= 1652 Articles of Peace and Friendship =

1652 treaty between Maryland and the Susquehannock people

The 1652 Articles of Peace and Friendship was a treaty signed on 5 July 1652 between the Province of Maryland and the Susquehannock people. The treaty resulted in the Susquehannock conceding the majority of the land from the mouth of the Susquehanna River into Maryland on both shores of the Chesapeake Bay. The treaty effectively signaled the end of Susquehannock life in Maryland.

==History==
The parties to the treaty signed the document along the banks of the Severn River, near what is now Annapolis. The treaty was signed by five Susquehannock war chiefs whose names were spelled as Sawahegeh, Aurotaurogh, Scarhuhadih, Ruthcuhogah and Wathetdianeh.
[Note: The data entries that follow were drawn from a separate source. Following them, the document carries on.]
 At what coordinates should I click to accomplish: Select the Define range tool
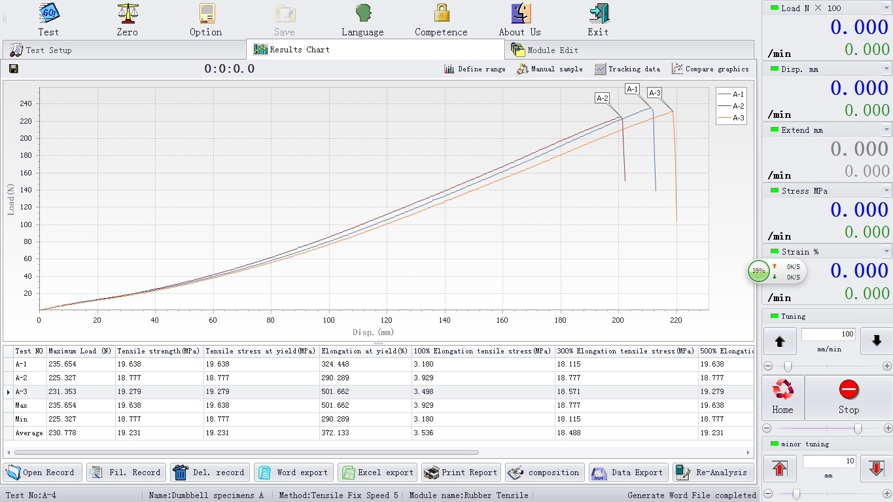[x=475, y=69]
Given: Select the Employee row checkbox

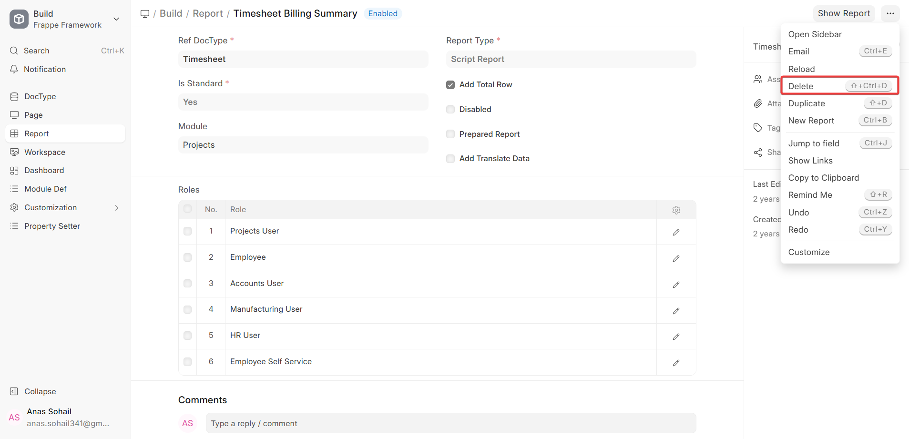Looking at the screenshot, I should (187, 257).
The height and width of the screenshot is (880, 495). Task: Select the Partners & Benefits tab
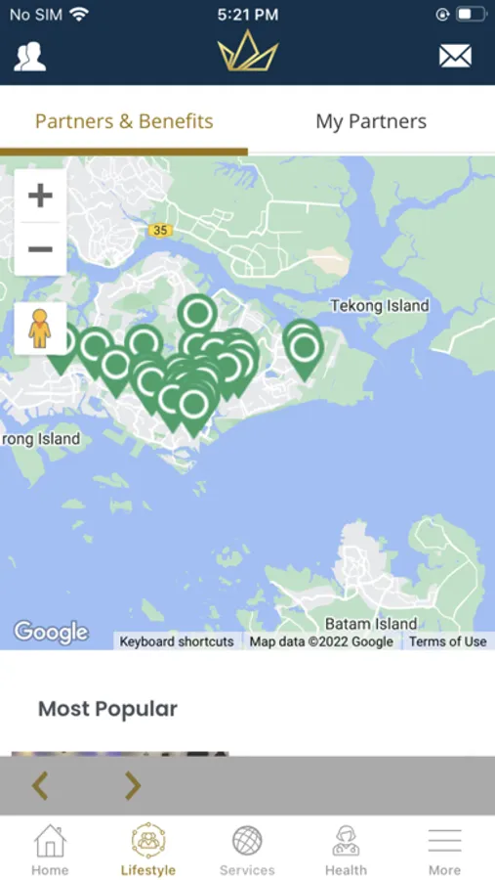pos(124,121)
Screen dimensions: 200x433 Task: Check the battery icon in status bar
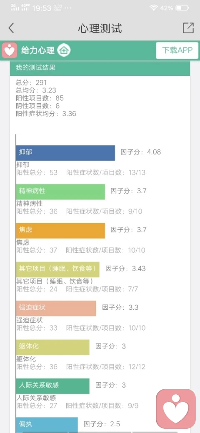(x=182, y=8)
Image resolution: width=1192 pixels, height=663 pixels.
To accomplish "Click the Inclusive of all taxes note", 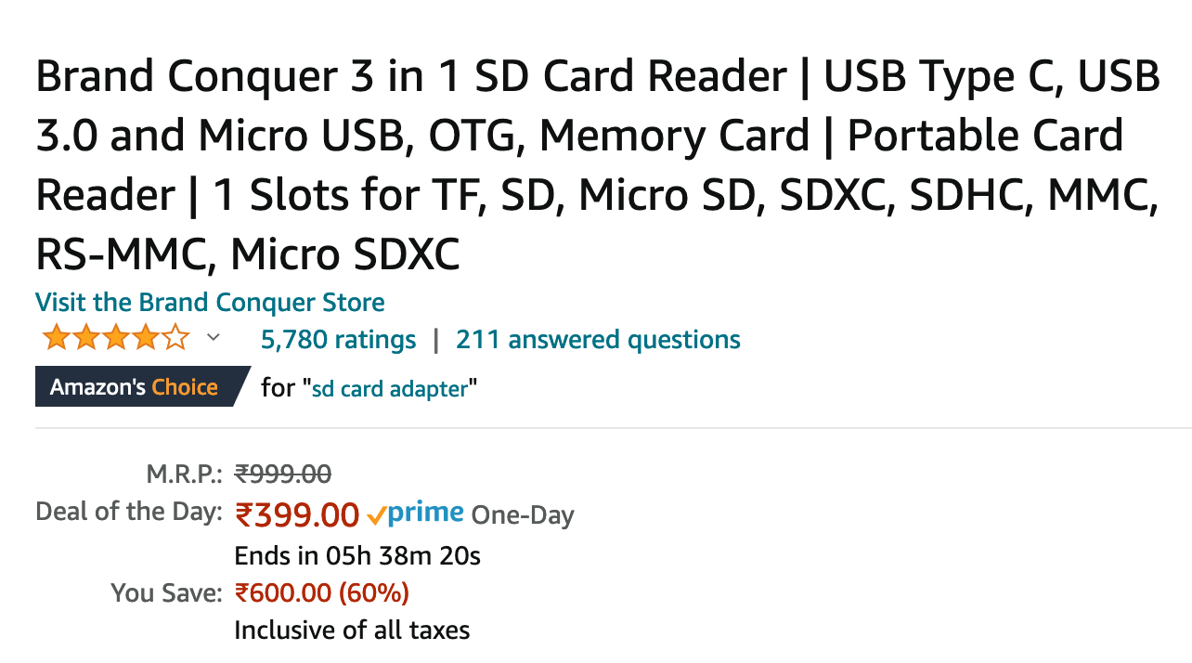I will tap(352, 631).
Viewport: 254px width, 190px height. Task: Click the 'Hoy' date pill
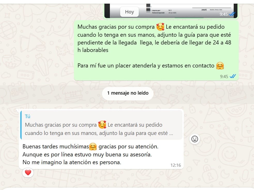[129, 12]
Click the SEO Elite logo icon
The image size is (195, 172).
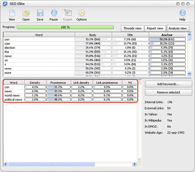click(x=5, y=4)
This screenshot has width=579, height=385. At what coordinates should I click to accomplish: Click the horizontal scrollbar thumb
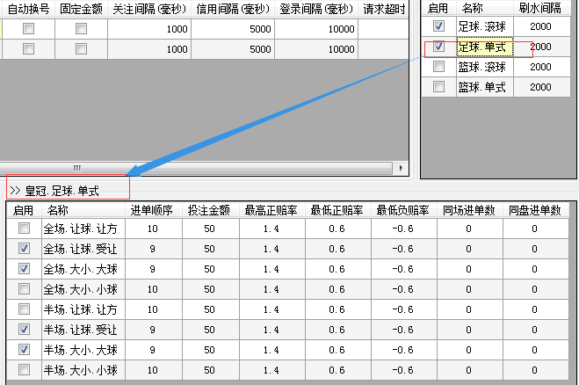[x=77, y=168]
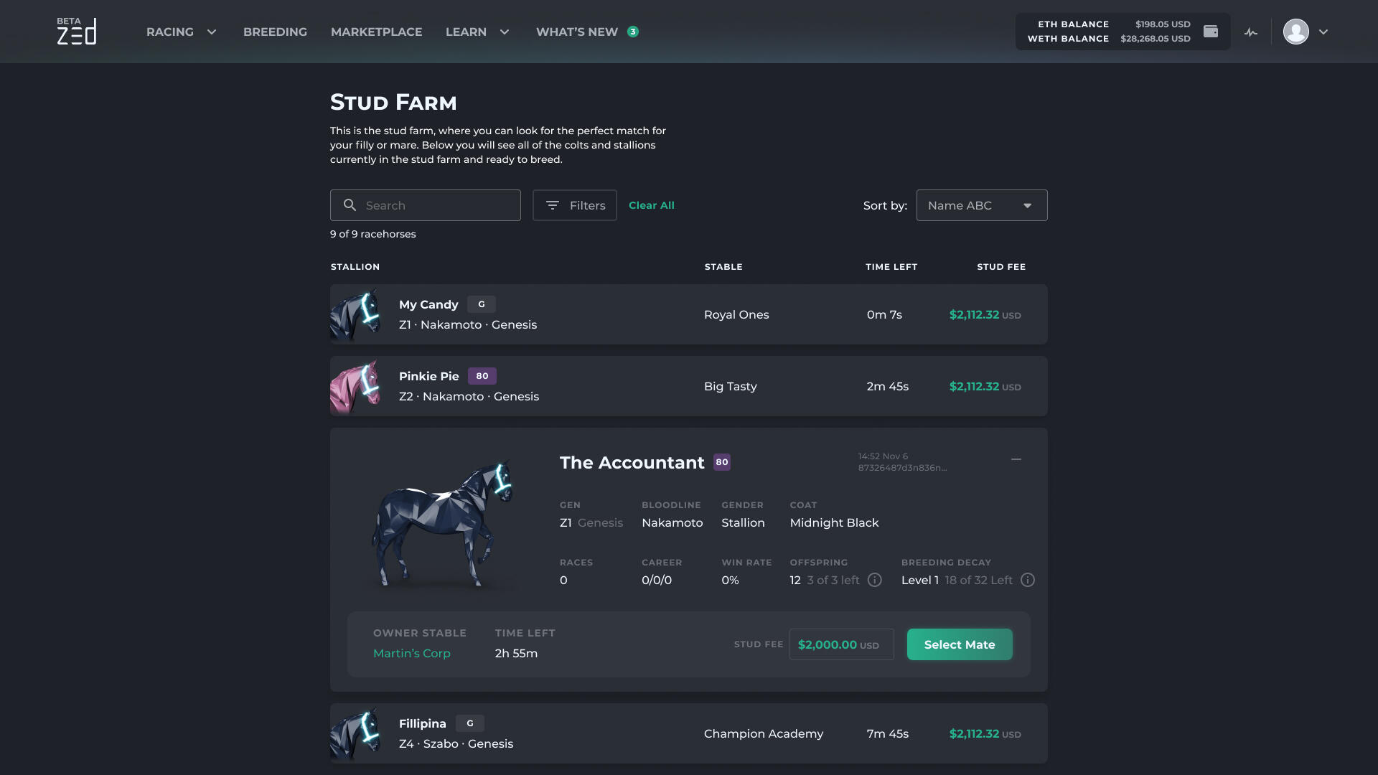Open the Martin's Corp stable link

[x=412, y=653]
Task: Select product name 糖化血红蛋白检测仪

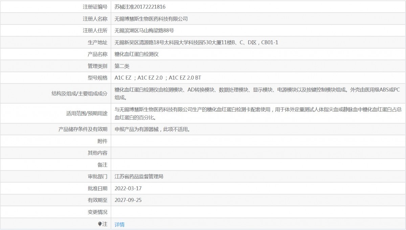Action: point(136,54)
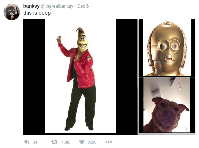Click the tweet text "this is deep"
Image resolution: width=199 pixels, height=148 pixels.
[x=37, y=13]
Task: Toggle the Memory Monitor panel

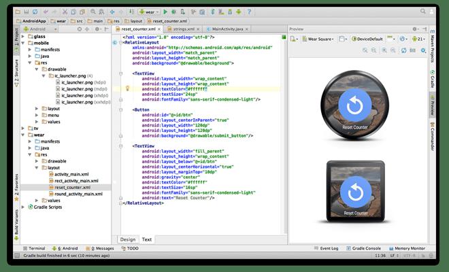Action: tap(407, 248)
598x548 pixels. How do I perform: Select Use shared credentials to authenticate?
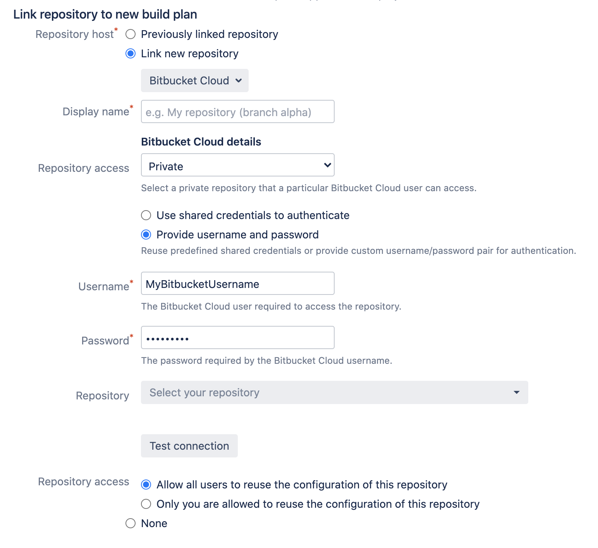(x=146, y=215)
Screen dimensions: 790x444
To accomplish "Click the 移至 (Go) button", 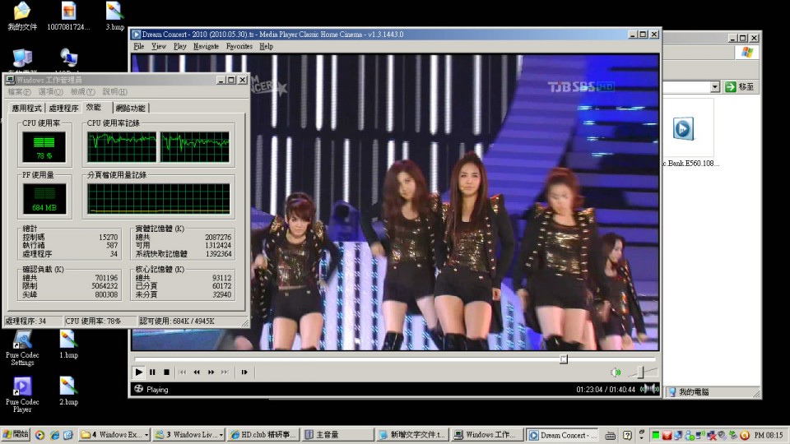I will pos(741,86).
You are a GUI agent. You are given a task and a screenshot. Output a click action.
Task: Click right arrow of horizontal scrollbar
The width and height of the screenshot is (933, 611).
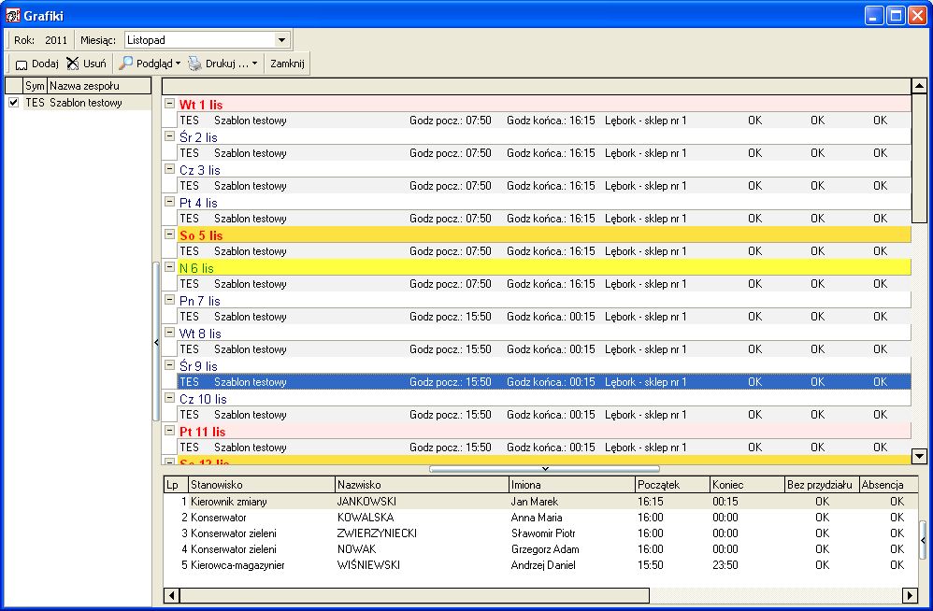[910, 595]
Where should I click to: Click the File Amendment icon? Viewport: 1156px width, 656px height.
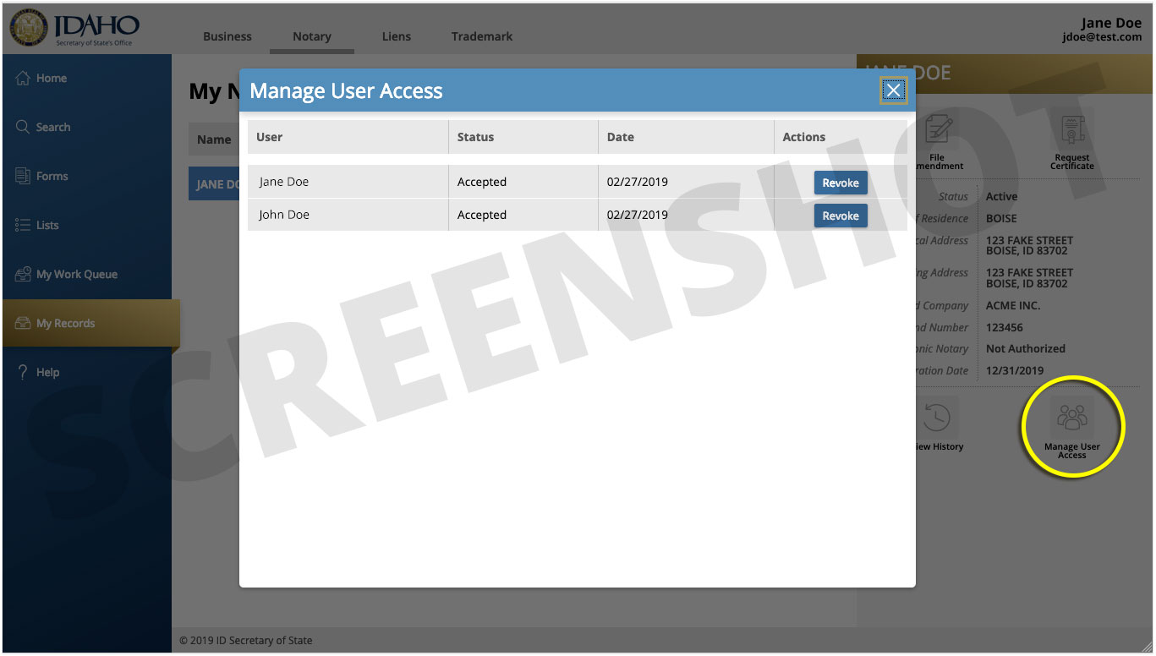click(937, 130)
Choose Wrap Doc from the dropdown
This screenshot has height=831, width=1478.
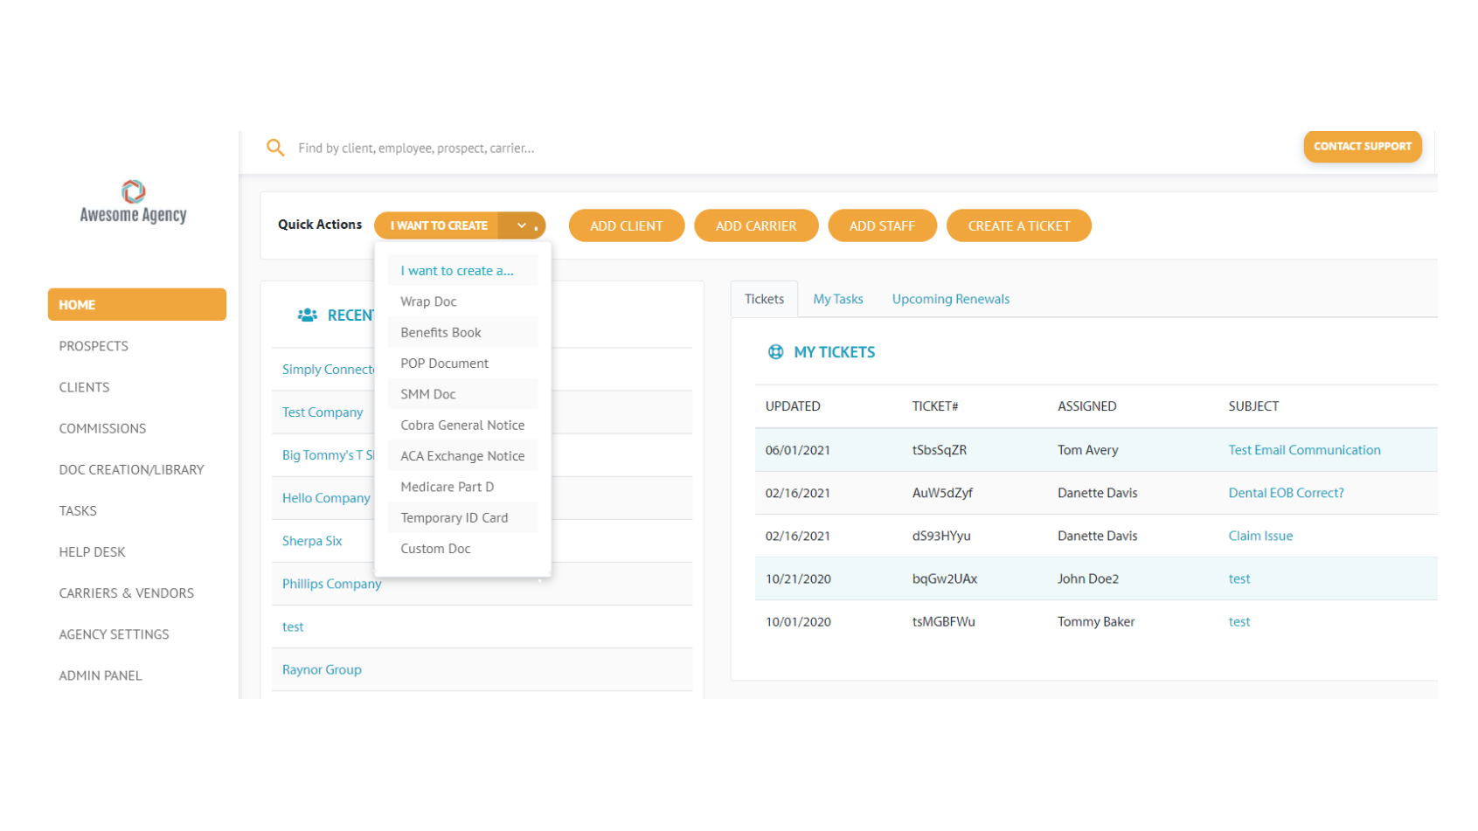[x=428, y=301]
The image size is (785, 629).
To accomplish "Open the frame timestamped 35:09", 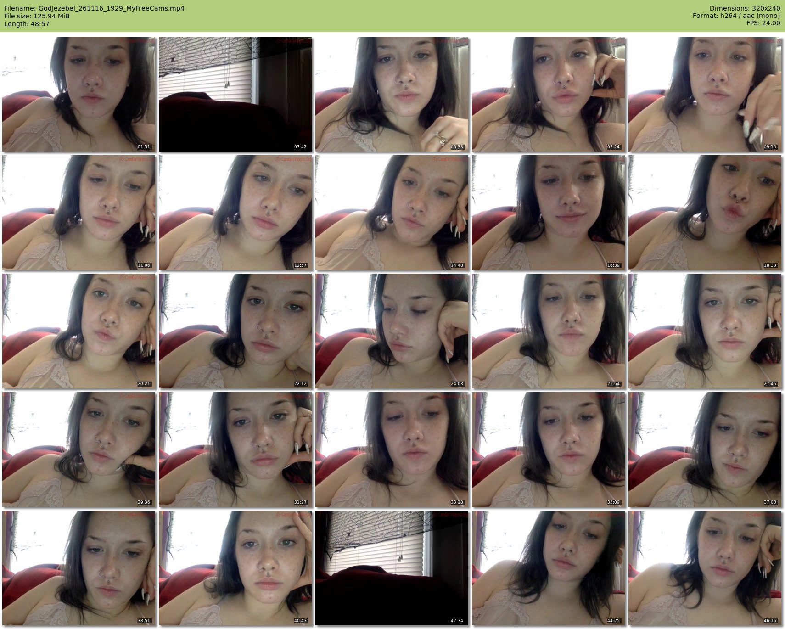I will point(548,449).
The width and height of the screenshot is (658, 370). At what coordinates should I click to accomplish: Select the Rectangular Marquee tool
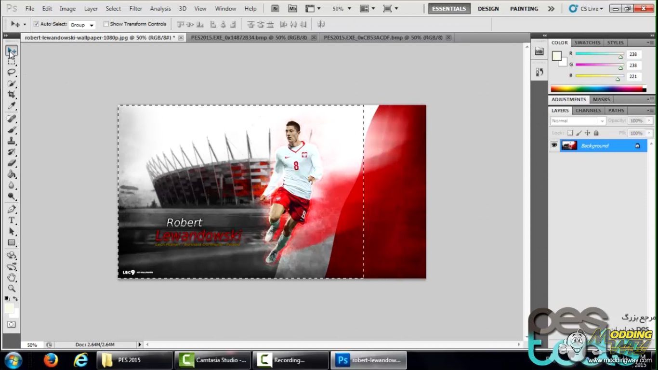pyautogui.click(x=12, y=62)
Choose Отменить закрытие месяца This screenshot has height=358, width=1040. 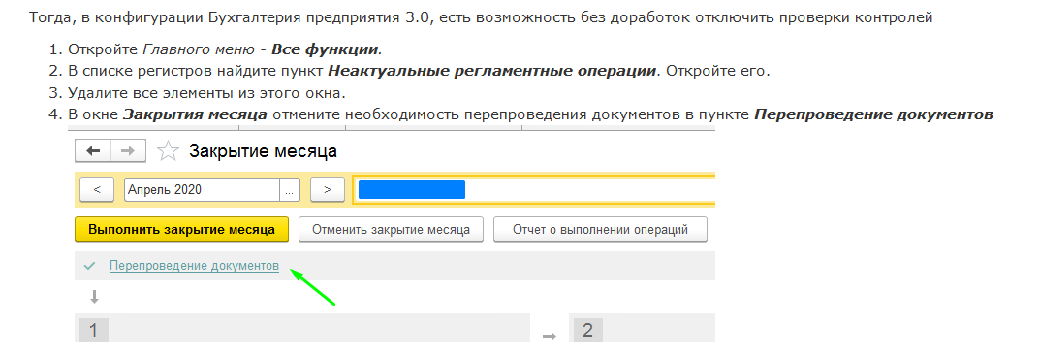pos(391,230)

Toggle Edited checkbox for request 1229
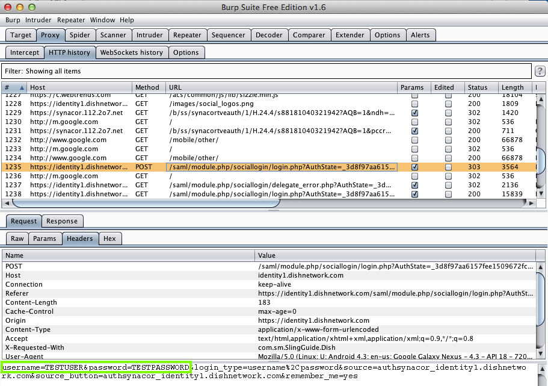tap(448, 113)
Richard Bennett, Thomas March, William Fuller, Leo Strong and Edward Lloyd were the signers for the colonial Maryland government. The Susquehannock were granted more men, cannons, and ammunition under the conditions of the treaty, in exchange for land. The treaty was signed at a time when Maryland was under Protestant control. The Susquehannock tribe were actively opposed to any form of Protestant or Catholic evangelizing measures.

The treaty was renewed in 1661. In 1675, the treaty was violated in an unprovoked attack by a joint force of troops from both Maryland and Virginia. John Washington, the great-grandfather of George Washington, was among them. The assault against the Susquehannock was a precursor to other events such as Bacon's Rebellion in Virginia.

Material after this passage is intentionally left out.